Долгов «кинул нас на асфальт». Укладываем вокруг казармы… Муравьи одолели землемера.
Андрюха:
— Вот такая травинка тоненькая. Проросла.
Поднимает, сворачивает вот такой вот кусище асфальта.
Солнце печет спины.
Катаем ручной каток.
Пишу по инерции. Инерция бесплодна на подробности. Рядом катают асфальт на плацу. Заглох их каток.
Прапор:
— Чего?.. Надо откатить его быстрей. Ну-ка! Все. Эй! — нам — Что стоите, бля, помогите им. Все разом напряглись! Руль, ебано в рот, выверните!
— Товарищ майор, вы мне вначале дайте увольнительную, а потом я буду смеяться, когда вы будете шутить. Задарма я смеяться над вашими шуточками не буду.
«Гори, гори, моя звезда!»
Звезда упала.
Как?
Вот так упала.
Наискосок.
Задела дерево
И ослепила крышу.
Легко летела —
Вон как тот листок,
Наверно, обожженный вспышкой.
Еще мерцает падшая звезда,
Но, пожелтев,
Как этот лист осенний,
Она погаснет,
Вдруг и навсегда
Снабдив меня неутолимым жженьем.
Сверкает в небе много падших звезд,
Но мне темно
От той, что перестала.
Звезда упала,
Так уж повелось —
Звезда моя заветная
Упала.
«Гори, гори, моя звезда…»
Звезда упала.
Как?
Да так.
Упала,
Как все они,
Сверкнув, наискосок.
Задела дерево
И ослепила крышу.
Легко летела —
Вон как тот листок,
Случайно обожженный вспышкой.
Еще мерцает падшая звезда,
Но, пожелтев,
Как этот лист осенний,
Она погаснет вдруг
И навсегда
Казнит меня
Неумолимым жженьем.
Сверкает в небе вечном
Уйма звезд,
Но почему одна
Вдруг перестала?
Звезда упала,
Так уж повелось —
Моя звезда
Заветная
Упала.
Конец сентября восемьдесят первого года.
Я этого паучка еще днем приметил. Не убил… Резали фанеру. Шлямбуром долбили стену. Сволочной бетон. Кусали гвозди. Приколачивали гладкие листы к стенам. А перед тем гладили их наждачкой. А перед тем белили. Все это неважно.
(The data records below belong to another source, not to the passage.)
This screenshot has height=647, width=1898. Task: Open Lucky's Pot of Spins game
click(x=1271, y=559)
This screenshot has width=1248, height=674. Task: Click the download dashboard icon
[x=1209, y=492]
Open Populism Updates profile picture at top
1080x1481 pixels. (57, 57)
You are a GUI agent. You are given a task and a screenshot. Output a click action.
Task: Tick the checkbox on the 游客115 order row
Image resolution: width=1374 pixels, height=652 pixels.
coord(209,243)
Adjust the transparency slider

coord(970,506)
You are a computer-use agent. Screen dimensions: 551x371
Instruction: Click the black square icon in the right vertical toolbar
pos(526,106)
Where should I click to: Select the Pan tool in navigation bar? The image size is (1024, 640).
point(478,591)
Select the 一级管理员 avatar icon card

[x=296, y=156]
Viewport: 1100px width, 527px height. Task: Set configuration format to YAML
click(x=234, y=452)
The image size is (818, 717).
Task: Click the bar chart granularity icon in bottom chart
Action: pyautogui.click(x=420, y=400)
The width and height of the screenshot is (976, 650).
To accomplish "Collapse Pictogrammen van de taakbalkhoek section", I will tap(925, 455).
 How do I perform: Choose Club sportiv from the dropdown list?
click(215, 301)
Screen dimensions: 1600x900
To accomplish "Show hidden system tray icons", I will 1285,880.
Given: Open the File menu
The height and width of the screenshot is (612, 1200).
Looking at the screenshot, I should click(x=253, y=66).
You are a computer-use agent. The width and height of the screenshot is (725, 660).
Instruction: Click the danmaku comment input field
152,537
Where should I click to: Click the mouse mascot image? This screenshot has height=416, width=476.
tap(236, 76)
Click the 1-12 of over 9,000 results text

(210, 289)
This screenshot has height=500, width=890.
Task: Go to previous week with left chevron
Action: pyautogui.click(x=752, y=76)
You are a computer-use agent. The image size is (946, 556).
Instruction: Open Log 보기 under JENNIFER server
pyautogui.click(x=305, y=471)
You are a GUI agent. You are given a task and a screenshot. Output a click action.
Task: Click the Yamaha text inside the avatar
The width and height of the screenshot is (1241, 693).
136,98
Среди опилок бегает! Углоногий. Тогда подумал о том, что паук — это любовь. И не убил. А сейчас…
Пустая гулкая дежурка… Мел щеткой затерт в доски пола. Пороша. И пусто, и пусто, и черные окна…
Но вдруг паучок. Тот самый паучишка изумленный, косоножка. Напуганный простором обновленным, оснеженным. Неуверенно этак щуплет по полу. А то бежит, коленки вскидывая. Выбелили паучка. Тельце — пушинка и восемь ног. Громадных, подрагивающих. Бездомный. Страшный. Как бы погорельцем свихнувшимся старую нить ищет. Новую не тянуть уж. Надругались. Седой паук. Сумасшедший. Он на середку пола выбег, на площадь. Снегом осыпан. И замер. Меня тельцем всем почуял. И холодно мне. В бушлат кутаюсь. А ему-то, тщедушному!.. Палец перед ним вырос. Вдруг взойдет на ладонь. Иди погрейся. В сторону паучок, к стене засеменил. В щель скатился. Утек по щели.
Один паук на всю дежурку. Ни мухи, ни таракана. Один измазанный паук, поруганный побелкой. Паук — бестелое, безмозглое, вроде бы, насекомое. Чудище членистоногое. Хищное восьмиглазое, шестиногое. А жалко! И сердцу горячей.
Не один я. А вдвоем мы. Живые. Друг друга чуем.